• [Selected passage]:
By Howard LeWine, M.D.
Harvard Medical School


What Is the Doctor's Reaction?

An estimated $900 billion of health care spending is wasted each year. A big chunk of this comes from doctors ordering tests that yield little useful information or doing procedures that don't make their patients better.

This happens for several reasons. Some doctors just don't know which procedures or tests are useful and which ones aren't. Some order useless tests because their patients expect or ask for them. Others do it to protect themselves from possible lawsuits.

A new campaign called Choosing Wisely is now taking aim at wasteful health-care spending. The effort is led by the American Board of Internal Medicine Foundation and nine highly regarded medical organizations. Last year, the group published its first list of tests, procedures and treatments that are most often not needed. At the least, they should lead to a discussion between doctor and patient about the benefits and risks.

Each of the 9 medical organizations chose its "top 5" suggestions (a total of 45 items). This first list was geared toward better cost-effective practices in office and emergency department visits. You can view the full list at

Now 17 more medical societies have joined the Choosing Wisely campaign. Among them is the Society of Hospital Medicine. Today the society published its list of suggestions to reduce wasteful spending in the hospital for children and adults. Examples include:

  • More appropriate use of certain drugs
  • Not ordering daily blood tests just because a patient is in the hospital
  • Giving a blood transfusion based on each person's needs rather than doing it automatically when a red blood cell count gets below a certain number 


What Changes Can I Make Now? 

The list from the Society of Hospital Medicine is aimed at doctors taking care of patients in the hospital. But if you are in the hospital, you can participate and help reduce costs. And you should.

Ask questions. You might not be inclined or feel like you have the time to ask your doctor. But your primary nurse is with you all day. He or she is an excellent resource to answer your questions. Or the nurse can send a message to the doctor about your concerns.

Be sure to ask about the benefits and risks of any medicine, test or procedure. This potentially can reduce costs. It also helps to make your hospital stay safer.

• [Work item A]: According to the article on wasteful health-care spending, roughly how much health care spending is wasted each year?
• [Work item B]: Quote the article on wasteful health-care spending, starting with "The list from" and going on through "And you should.".

• [Dataset excerpt]:
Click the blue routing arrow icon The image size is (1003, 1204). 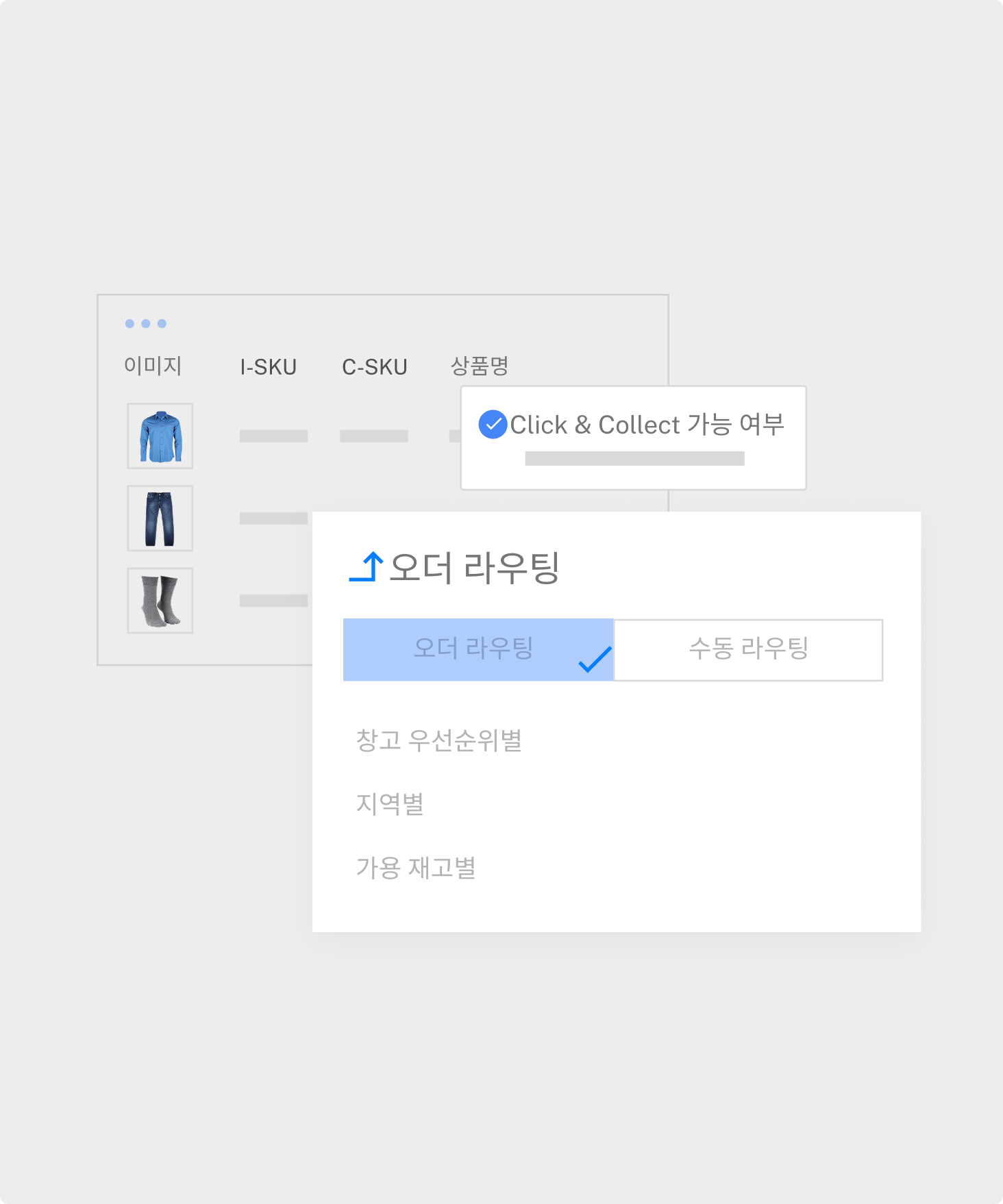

• [Solution A]: An estimated $900 billion.

• [Solution B]:
The list from the Society of Hospital Medicine is aimed at doctors taking care of patients in the hospital. But if you are in the hospital, you can participate and help reduce costs. And you should.